### EXTRACTED TEXT:
◇ ◇ ◇
Publication V: Molecular dynamics simulations of collision cascades in FeCrHe, N. Juslin and K.

Nordlund, Nucl. Instr. Meth. Phys. Res. B 267, 3420-3423 (2009).

The effect of He on displacement cascades in FeCr with 10% Cr was studied. The primary damage formed in the material due to 1 and 5 keV recoils was analyzed with both interstitial and substitutional He. The helium concentrations were 0.1%, 0.5% and 1%. At the lowest concentration there is no discernible effect on the number of Frenkel pairs formed, while at higher concentrations, there is a significant increase in damage for interstitial He and decrease for substitutional He. The positions of the He interstitials and clusters depend on the Cr atoms and the amount of He inside the cascade region is increased by about 30% due to the cascade.

Publication VI: Effect of He on displacement cascades in W, N. Juslin, V. Jansson and K. Nord- lund, Submitted for publication to Phil. Mag. A (2009).

A fusion reactor divertor made of tungsten will contain helium due to implantation from the plasma and transmutation reaction. He will affect the material properties and radiation damage. Molecular dynamics simulation was used to study how the presence of He affects displacement cascades in W.

Three different W–W potentials were compared and found to agree that the overall effect of He is an increase in damage for interstitial He and reduction for substitutional He. This is explained by the interaction of He with vacancies as the cascade cools down. Differences between the potentials were noted particularly in the clustering of vacancies.
◇ ◇ ◇
### REQUEST:
Rewrite the passage of the publication summaries from "Three different W–W" through "clustering of vacancies.", putting "net effect" in place of "overall effect".

### PROVIDED MATERIAL:
◇ ◇ ◇
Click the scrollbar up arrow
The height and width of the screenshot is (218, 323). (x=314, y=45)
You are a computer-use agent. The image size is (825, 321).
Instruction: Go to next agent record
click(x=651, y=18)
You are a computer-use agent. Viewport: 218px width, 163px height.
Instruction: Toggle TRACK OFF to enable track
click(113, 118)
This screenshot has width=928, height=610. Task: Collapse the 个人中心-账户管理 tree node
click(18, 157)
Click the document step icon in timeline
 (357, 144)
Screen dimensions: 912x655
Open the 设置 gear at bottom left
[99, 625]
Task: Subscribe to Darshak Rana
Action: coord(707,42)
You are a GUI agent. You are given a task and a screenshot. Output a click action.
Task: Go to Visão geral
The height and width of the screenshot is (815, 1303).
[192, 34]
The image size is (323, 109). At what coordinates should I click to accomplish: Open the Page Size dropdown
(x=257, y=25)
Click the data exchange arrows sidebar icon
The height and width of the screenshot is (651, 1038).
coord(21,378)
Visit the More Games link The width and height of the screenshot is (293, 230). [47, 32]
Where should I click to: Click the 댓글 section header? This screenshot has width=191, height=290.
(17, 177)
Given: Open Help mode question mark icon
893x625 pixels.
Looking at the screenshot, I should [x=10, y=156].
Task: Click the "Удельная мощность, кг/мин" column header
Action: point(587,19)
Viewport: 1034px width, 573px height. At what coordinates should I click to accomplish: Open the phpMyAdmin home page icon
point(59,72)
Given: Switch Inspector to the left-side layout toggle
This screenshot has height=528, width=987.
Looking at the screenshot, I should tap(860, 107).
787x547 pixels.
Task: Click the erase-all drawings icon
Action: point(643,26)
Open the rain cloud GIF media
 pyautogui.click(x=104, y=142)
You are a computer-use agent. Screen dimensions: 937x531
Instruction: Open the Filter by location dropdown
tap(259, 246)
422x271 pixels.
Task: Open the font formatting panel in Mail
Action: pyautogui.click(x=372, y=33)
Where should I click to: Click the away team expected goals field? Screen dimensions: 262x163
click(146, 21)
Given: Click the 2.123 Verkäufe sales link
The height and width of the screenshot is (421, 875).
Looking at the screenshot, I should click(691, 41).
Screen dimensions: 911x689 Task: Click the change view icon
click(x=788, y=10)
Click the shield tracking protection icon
◇ ◇ ◇
### EXERCISE SOLUTION:
Three different W–W potentials were compared and found to agree that the net effect of He is an increase in damage for interstitial He and reduction for substitutional He. This is explained by the interaction of He with vacancies as the cascade cools down. Differences between the potentials were noted particularly in the clustering of vacancies.